Kube argues that unless a significant number of new companies pop up to share the load, residences and businesses won’t be able to get their sewers taken care of in a timely manner.
“If we’re able to do one quarter of the sewers, that means the other three quarters of them are running all over lawns, they’ll be going in ditches, they’ll be going down into the streets, they’ll be running into Charlie Lake,” she maintains. “People aren’t going to stop flushing their toilet, or having showers, so it has to go somewhere and at 40 below it’s going to freeze in their pipes and it’s going to cost all sorts.”
The problem of freezing also becomes an issue with the reduced hours, as pick up after 4 p.m. or on weekends and holidays would be difficult as the trucks would freeze in minus 40 degree weather before they’d be able to dump their load.

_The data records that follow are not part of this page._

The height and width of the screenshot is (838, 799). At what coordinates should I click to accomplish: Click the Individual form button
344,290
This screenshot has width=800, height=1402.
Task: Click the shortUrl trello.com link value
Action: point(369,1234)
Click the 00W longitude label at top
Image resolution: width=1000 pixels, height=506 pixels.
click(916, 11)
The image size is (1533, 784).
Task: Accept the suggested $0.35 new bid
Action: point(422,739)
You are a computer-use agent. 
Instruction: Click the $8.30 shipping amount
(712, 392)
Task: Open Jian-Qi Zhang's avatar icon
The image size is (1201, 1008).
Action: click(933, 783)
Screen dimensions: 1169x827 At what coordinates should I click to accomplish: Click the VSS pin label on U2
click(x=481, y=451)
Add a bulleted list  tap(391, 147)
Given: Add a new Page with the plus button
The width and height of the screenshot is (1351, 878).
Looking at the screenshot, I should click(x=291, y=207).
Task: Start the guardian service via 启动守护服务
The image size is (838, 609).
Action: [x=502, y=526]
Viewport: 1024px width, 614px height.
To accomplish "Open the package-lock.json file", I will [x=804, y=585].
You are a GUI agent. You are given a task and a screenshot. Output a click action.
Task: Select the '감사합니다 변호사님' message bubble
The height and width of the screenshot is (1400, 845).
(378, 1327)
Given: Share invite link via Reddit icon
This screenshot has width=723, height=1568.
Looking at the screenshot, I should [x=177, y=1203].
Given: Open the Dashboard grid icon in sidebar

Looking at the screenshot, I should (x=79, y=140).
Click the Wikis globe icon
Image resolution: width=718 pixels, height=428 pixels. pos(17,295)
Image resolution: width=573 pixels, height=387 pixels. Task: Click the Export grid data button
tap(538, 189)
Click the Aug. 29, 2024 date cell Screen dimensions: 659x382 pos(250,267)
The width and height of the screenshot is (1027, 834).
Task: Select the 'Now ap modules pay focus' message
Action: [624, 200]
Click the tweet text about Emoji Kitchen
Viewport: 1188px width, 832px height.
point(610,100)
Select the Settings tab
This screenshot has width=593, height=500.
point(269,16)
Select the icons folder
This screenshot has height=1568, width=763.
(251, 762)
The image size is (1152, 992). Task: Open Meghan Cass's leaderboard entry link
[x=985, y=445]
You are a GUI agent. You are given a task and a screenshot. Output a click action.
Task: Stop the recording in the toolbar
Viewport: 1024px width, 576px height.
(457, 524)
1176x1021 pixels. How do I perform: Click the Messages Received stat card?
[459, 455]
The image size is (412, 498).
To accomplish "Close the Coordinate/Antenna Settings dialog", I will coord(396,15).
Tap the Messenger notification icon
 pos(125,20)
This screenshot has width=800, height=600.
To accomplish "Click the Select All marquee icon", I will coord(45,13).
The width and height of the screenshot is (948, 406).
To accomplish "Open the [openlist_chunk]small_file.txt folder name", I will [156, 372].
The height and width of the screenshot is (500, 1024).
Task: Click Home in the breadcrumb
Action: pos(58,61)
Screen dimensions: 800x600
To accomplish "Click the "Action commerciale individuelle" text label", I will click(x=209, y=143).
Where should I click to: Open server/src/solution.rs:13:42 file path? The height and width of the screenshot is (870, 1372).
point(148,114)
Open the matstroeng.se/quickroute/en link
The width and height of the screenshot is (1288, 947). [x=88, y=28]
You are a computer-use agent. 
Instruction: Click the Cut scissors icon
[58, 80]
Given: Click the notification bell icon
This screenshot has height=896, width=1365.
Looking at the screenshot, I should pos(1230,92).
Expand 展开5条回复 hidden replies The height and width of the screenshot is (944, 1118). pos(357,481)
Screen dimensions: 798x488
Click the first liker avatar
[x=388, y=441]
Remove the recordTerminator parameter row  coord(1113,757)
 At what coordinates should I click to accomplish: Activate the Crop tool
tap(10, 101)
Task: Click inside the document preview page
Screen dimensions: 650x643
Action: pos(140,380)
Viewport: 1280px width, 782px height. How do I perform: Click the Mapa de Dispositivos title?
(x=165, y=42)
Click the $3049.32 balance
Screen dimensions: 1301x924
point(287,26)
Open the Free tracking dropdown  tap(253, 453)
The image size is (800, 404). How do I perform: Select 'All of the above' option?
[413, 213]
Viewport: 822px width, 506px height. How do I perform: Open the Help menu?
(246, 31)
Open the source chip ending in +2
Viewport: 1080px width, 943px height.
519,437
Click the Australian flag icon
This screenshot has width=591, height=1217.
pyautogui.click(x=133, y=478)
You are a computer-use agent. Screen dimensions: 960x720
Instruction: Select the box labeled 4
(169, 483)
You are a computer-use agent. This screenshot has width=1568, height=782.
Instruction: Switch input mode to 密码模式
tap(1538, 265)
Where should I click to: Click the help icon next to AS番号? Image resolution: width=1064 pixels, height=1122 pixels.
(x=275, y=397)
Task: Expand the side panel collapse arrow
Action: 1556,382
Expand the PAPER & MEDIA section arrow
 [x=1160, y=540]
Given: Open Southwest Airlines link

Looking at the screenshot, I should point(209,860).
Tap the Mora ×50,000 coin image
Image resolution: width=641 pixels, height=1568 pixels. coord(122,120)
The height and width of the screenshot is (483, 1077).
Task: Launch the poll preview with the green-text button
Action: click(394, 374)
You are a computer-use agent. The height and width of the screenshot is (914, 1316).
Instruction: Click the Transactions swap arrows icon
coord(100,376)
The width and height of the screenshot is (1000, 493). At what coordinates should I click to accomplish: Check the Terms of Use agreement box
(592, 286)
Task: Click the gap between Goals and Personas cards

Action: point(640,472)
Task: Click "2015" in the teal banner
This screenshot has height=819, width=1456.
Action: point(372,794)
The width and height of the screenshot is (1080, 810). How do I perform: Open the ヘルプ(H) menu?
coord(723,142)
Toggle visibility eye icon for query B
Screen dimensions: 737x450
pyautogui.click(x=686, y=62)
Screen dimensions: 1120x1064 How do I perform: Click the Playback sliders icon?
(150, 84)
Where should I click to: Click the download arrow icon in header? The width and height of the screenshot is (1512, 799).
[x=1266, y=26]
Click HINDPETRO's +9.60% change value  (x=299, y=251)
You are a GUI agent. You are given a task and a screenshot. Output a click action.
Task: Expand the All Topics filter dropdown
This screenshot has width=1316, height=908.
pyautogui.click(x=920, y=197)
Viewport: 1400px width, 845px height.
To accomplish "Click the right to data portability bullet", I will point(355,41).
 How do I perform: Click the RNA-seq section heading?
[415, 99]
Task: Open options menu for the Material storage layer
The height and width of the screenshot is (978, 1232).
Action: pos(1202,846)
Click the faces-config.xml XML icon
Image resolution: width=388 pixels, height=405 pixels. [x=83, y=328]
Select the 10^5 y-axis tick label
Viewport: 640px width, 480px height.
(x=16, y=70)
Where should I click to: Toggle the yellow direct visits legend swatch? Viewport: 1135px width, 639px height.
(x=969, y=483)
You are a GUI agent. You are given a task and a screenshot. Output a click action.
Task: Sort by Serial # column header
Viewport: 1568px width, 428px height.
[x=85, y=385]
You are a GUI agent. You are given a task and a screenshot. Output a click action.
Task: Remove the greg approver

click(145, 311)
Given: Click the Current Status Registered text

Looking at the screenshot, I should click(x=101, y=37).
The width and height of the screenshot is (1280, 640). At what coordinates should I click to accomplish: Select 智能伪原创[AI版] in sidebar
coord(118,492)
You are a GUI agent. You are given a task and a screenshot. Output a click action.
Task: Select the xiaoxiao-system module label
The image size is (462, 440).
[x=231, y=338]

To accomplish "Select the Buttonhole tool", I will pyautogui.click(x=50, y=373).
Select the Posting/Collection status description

Based on conversations with other companies in the industry, Brimacombe predicts the costs to customers will also more than double to cover the wait times.
“They’ll have to or the trucking company will go broke,” he argues, adding when it comes to drivers, “If you can’t get paid for it you might as well park the truck. If you came to work and you had an hour of work to do and you had to sit in the waiting room for six hours to do that hour’s work and get paid for that hour, would you come to work?”
Both Kube and Brimacombe say they would be willing to pay another $1.00, in addition to the $4.50 per cubic metre they’re already charged, to pay for the station to be manned by an employee 24/7 to catch those dumping improperly, or institute a two-tiered systems for companies with a good track record.
A meeting is being held at the North Peace Cultural Centre tonight at 7 p.m. for companies that use the Wastewater Transfer Station to discuss the changes, and representatives from Northern Health, the Peace River Regional District and the City of Fort St. John are expected to be in attendance.